## INSTRUCTIONS TO FOLLOW
I would like you to return all of the records exactly as they stand.

## RECORDS TO PROCESS

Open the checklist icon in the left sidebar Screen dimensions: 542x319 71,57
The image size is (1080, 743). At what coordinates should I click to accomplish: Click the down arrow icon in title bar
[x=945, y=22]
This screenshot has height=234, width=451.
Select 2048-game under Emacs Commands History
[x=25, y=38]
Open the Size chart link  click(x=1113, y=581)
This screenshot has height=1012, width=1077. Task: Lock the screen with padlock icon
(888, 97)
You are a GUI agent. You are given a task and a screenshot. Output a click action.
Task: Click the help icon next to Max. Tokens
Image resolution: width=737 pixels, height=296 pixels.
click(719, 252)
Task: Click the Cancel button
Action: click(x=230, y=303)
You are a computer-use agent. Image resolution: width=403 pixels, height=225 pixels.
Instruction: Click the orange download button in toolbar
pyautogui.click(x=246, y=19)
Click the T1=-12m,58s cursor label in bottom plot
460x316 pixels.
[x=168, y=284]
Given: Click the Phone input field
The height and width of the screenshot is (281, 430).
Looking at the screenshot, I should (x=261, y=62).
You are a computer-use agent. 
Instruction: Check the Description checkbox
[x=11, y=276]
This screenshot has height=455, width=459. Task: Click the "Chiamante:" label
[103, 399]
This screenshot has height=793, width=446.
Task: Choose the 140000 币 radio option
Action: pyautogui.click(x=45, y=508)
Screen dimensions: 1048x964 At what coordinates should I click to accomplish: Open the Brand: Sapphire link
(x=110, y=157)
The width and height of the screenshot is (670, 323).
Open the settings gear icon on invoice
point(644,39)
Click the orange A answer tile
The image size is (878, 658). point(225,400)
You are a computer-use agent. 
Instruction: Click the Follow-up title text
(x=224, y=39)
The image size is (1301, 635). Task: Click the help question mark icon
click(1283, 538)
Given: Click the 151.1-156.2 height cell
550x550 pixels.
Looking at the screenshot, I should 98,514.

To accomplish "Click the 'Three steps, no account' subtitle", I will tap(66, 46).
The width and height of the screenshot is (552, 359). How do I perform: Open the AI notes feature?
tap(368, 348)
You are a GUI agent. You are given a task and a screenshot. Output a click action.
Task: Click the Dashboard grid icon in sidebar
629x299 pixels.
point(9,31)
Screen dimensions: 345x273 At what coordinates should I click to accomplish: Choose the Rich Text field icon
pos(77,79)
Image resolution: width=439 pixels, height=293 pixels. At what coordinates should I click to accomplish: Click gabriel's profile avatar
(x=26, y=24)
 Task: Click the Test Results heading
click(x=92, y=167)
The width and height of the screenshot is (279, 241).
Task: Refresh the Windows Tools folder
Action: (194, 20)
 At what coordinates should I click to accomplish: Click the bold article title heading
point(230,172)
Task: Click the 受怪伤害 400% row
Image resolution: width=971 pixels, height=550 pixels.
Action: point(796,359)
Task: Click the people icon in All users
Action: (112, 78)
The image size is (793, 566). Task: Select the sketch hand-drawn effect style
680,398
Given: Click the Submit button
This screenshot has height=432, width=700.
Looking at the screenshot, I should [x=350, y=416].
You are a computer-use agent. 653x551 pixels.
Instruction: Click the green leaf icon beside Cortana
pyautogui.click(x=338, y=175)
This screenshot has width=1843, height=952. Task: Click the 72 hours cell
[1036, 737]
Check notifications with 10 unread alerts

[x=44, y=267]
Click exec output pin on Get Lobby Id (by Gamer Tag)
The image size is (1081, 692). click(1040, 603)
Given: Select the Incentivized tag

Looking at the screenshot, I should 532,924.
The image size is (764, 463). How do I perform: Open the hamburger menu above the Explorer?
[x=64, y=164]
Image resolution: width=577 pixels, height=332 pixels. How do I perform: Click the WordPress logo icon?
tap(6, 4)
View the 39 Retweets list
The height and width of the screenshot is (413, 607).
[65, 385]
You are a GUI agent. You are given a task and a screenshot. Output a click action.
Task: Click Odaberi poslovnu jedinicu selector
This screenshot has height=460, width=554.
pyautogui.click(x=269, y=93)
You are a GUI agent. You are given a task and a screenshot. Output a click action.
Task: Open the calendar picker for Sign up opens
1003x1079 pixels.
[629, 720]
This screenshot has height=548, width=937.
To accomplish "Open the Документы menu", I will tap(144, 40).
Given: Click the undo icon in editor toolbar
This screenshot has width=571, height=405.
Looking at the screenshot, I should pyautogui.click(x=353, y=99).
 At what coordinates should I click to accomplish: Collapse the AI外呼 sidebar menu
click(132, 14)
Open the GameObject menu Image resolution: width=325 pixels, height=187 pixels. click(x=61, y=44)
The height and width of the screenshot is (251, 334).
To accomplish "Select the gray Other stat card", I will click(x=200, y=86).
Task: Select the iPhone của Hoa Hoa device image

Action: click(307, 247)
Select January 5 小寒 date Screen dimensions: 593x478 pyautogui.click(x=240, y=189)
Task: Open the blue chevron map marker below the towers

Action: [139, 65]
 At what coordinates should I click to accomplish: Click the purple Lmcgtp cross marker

## RESPONSE AREA
Open the checklist icon in the left sidebar Screen dimensions: 542x319 71,57
The image size is (1080, 743). At what coordinates should I click to accomplish: Click the down arrow icon in title bar
[x=945, y=22]
This screenshot has height=234, width=451.
Select 2048-game under Emacs Commands History
[x=25, y=38]
Open the Size chart link  click(x=1113, y=581)
This screenshot has height=1012, width=1077. Task: Lock the screen with padlock icon
(888, 97)
You are a GUI agent. You are given a task and a screenshot. Output a click action.
Task: Click the help icon next to Max. Tokens
Image resolution: width=737 pixels, height=296 pixels.
click(719, 252)
Task: Click the Cancel button
Action: click(x=230, y=303)
You are a computer-use agent. Image resolution: width=403 pixels, height=225 pixels.
Instruction: Click the orange download button in toolbar
pyautogui.click(x=246, y=19)
Click the T1=-12m,58s cursor label in bottom plot
460x316 pixels.
[x=168, y=284]
Given: Click the Phone input field
The height and width of the screenshot is (281, 430).
Looking at the screenshot, I should (x=261, y=62).
You are a computer-use agent. 
Instruction: Check the Description checkbox
[x=11, y=276]
This screenshot has height=455, width=459. Task: Click the "Chiamante:" label
[103, 399]
This screenshot has height=793, width=446.
Task: Choose the 140000 币 radio option
Action: pyautogui.click(x=45, y=508)
Screen dimensions: 1048x964 At what coordinates should I click to accomplish: Open the Brand: Sapphire link
(x=110, y=157)
The width and height of the screenshot is (670, 323).
Open the settings gear icon on invoice
point(644,39)
Click the orange A answer tile
The image size is (878, 658). point(225,400)
You are a computer-use agent. 
Instruction: Click the Follow-up title text
(x=224, y=39)
The image size is (1301, 635). Task: Click the help question mark icon
click(1283, 538)
Given: Click the 151.1-156.2 height cell
550x550 pixels.
Looking at the screenshot, I should 98,514.

To accomplish "Click the 'Three steps, no account' subtitle", I will tap(66, 46).
The width and height of the screenshot is (552, 359). How do I perform: Open the AI notes feature?
tap(368, 348)
You are a GUI agent. You are given a task and a screenshot. Output a click action.
Task: Click the Dashboard grid icon in sidebar
629x299 pixels.
point(9,31)
Screen dimensions: 345x273 At what coordinates should I click to accomplish: Choose the Rich Text field icon
pos(77,79)
Image resolution: width=439 pixels, height=293 pixels. At what coordinates should I click to accomplish: Click gabriel's profile avatar
(x=26, y=24)
 Task: Click the Test Results heading
click(x=92, y=167)
The width and height of the screenshot is (279, 241).
Task: Refresh the Windows Tools folder
Action: (194, 20)
 At what coordinates should I click to accomplish: Click the bold article title heading
point(230,172)
Task: Click the 受怪伤害 400% row
Image resolution: width=971 pixels, height=550 pixels.
Action: point(796,359)
Task: Click the people icon in All users
Action: (112, 78)
The image size is (793, 566). Task: Select the sketch hand-drawn effect style
680,398
Given: Click the Submit button
This screenshot has height=432, width=700.
Looking at the screenshot, I should [x=350, y=416].
You are a computer-use agent. 653x551 pixels.
Instruction: Click the green leaf icon beside Cortana
pyautogui.click(x=338, y=175)
This screenshot has width=1843, height=952. Task: Click the 72 hours cell
[1036, 737]
Check notifications with 10 unread alerts

[x=44, y=267]
Click exec output pin on Get Lobby Id (by Gamer Tag)
The image size is (1081, 692). click(1040, 603)
Given: Select the Incentivized tag

Looking at the screenshot, I should 532,924.
The image size is (764, 463). How do I perform: Open the hamburger menu above the Explorer?
[x=64, y=164]
Image resolution: width=577 pixels, height=332 pixels. How do I perform: Click the WordPress logo icon?
tap(6, 4)
View the 39 Retweets list
The height and width of the screenshot is (413, 607).
[65, 385]
You are a GUI agent. You are given a task and a screenshot. Output a click action.
Task: Click Odaberi poslovnu jedinicu selector
This screenshot has height=460, width=554.
pyautogui.click(x=269, y=93)
You are a GUI agent. You are given a task and a screenshot. Output a click action.
Task: Open the calendar picker for Sign up opens
1003x1079 pixels.
[629, 720]
This screenshot has height=548, width=937.
To accomplish "Open the Документы menu", I will tap(144, 40).
Given: Click the undo icon in editor toolbar
This screenshot has width=571, height=405.
Looking at the screenshot, I should pyautogui.click(x=353, y=99).
 At what coordinates should I click to accomplish: Collapse the AI外呼 sidebar menu
click(132, 14)
Open the GameObject menu Image resolution: width=325 pixels, height=187 pixels. click(x=61, y=44)
The height and width of the screenshot is (251, 334).
To accomplish "Select the gray Other stat card", I will click(x=200, y=86).
Task: Select the iPhone của Hoa Hoa device image

Action: click(307, 247)
Select January 5 小寒 date Screen dimensions: 593x478 pyautogui.click(x=240, y=189)
Task: Open the blue chevron map marker below the towers

Action: [139, 65]
 At what coordinates should I click to accomplish: Click the purple Lmcgtp cross marker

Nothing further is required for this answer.